:: TASK INPUTS ::

=== Begin Enclosure ===

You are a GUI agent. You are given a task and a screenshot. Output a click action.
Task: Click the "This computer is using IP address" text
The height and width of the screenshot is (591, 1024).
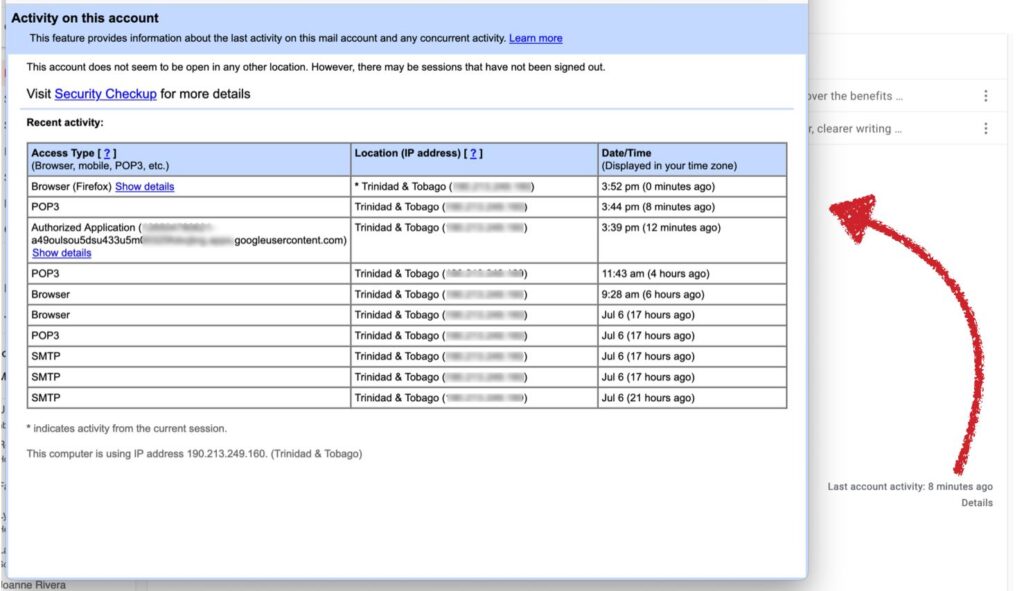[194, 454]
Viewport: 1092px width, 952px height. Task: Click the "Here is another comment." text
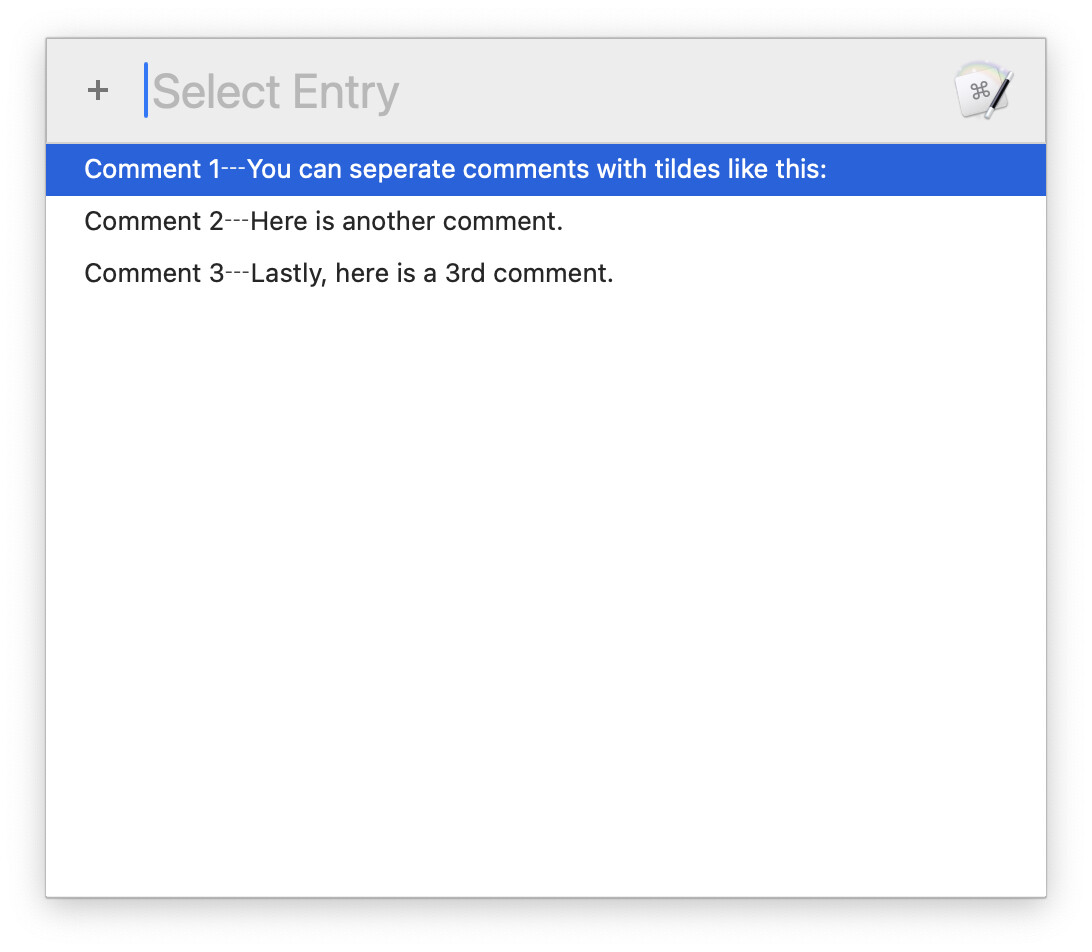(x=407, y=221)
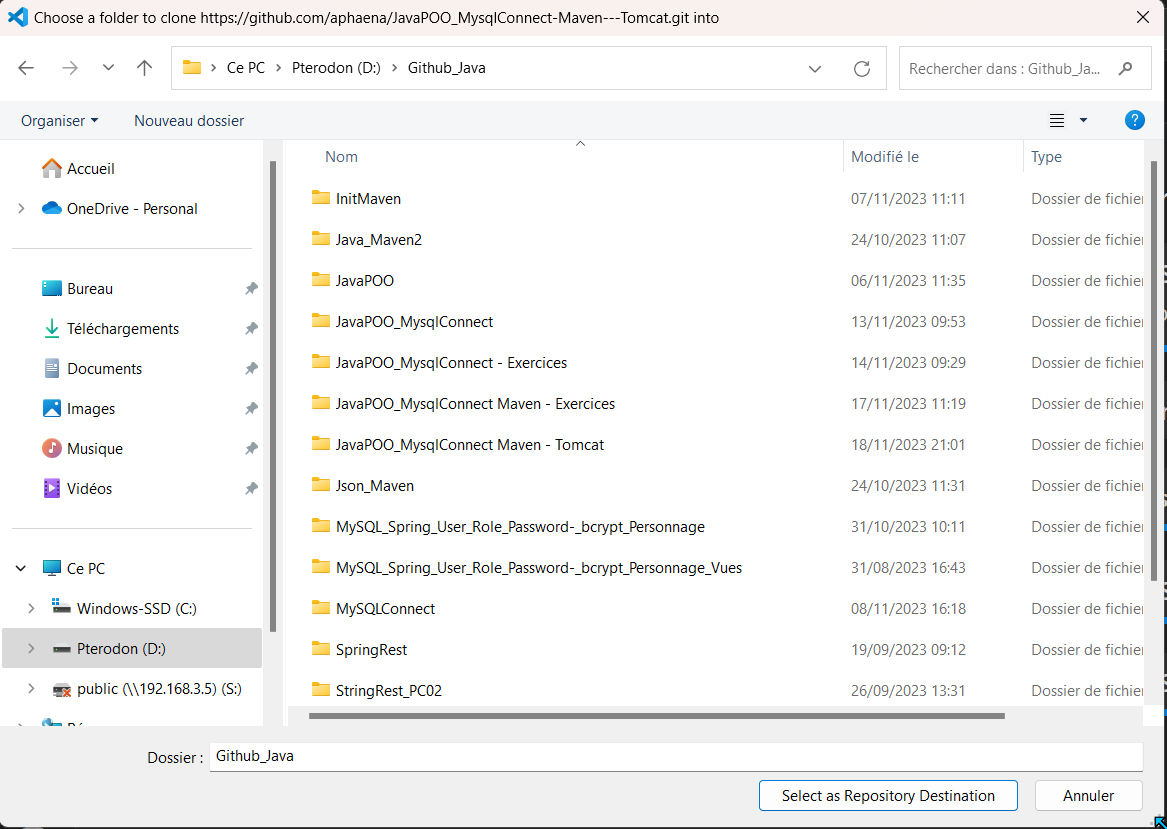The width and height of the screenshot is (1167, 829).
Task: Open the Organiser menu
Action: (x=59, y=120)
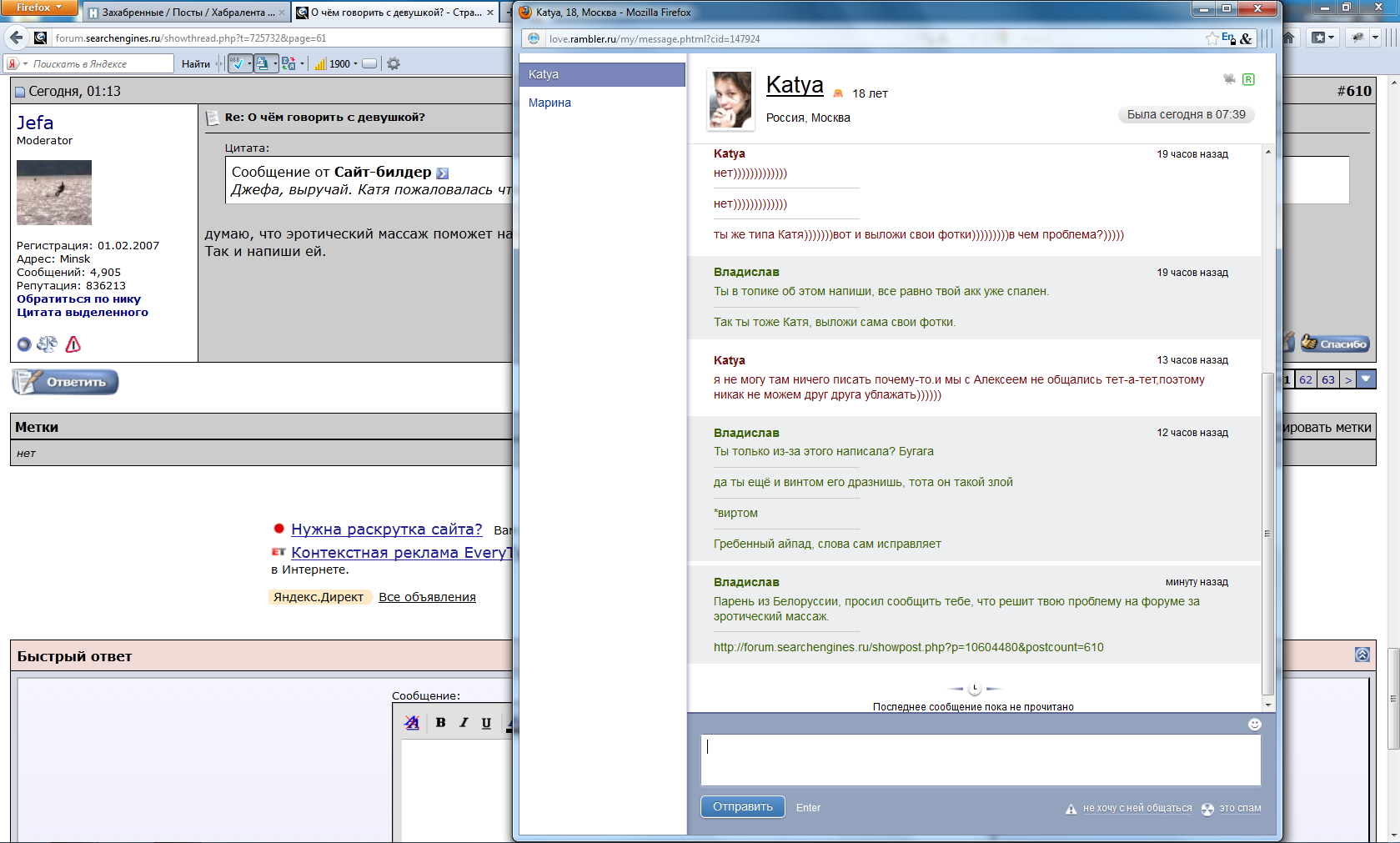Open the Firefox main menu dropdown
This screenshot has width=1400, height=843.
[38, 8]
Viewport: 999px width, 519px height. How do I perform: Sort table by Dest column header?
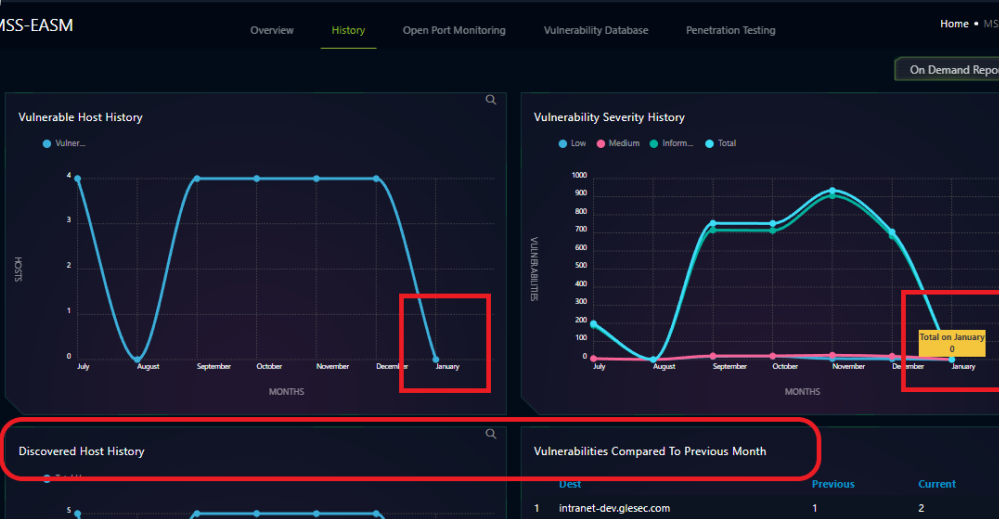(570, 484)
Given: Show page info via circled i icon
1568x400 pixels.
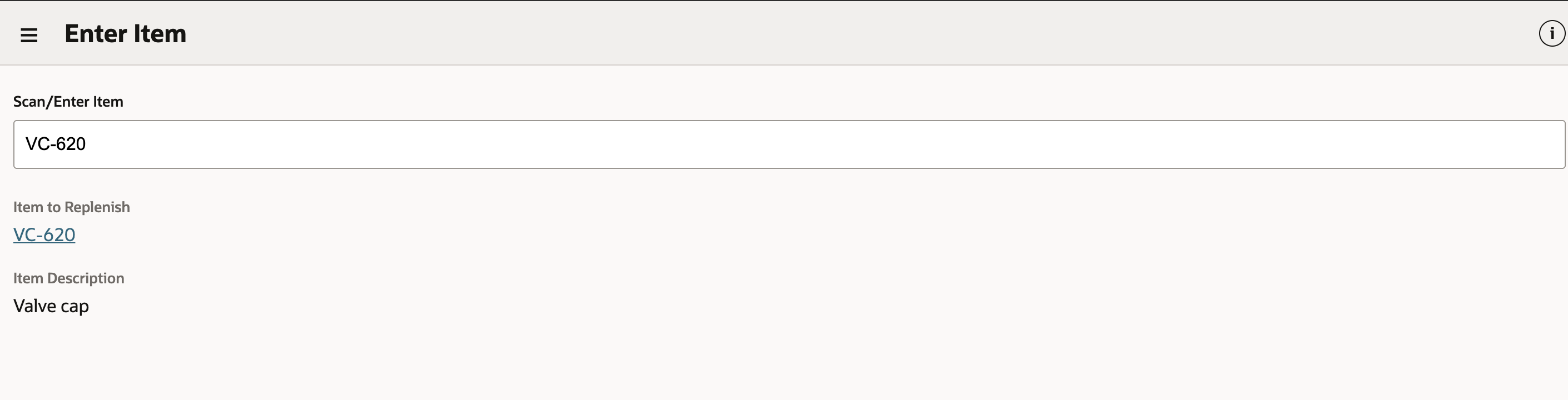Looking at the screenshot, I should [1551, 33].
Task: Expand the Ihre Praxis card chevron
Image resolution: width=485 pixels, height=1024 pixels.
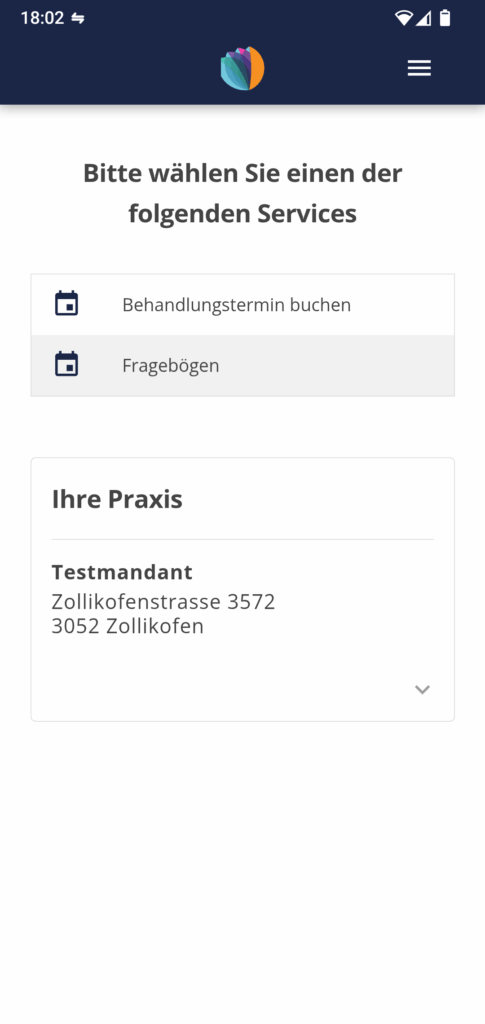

=== End Enclosure ===

Once the pictures are dropped, repeat the data above exactly.

You are a GUI agent. You are given a task and a screenshot. Output a click action.
Task: Click the "This computer is using IP address" text
The height and width of the screenshot is (591, 1024).
[194, 454]
Viewport: 1092px width, 952px height. Task: Click the "Here is another comment." text
(x=407, y=221)
The width and height of the screenshot is (1167, 829).
Task: Open the Organiser menu
Action: (x=59, y=120)
Open the Firefox main menu dropdown
This screenshot has width=1400, height=843.
[38, 8]
Viewport: 999px width, 519px height. How do I perform: Sort table by Dest column header?
(570, 484)
Given: Show page info via circled i icon
1568x400 pixels.
Looking at the screenshot, I should [1551, 33].
Task: Expand the Ihre Praxis card chevron
Image resolution: width=485 pixels, height=1024 pixels.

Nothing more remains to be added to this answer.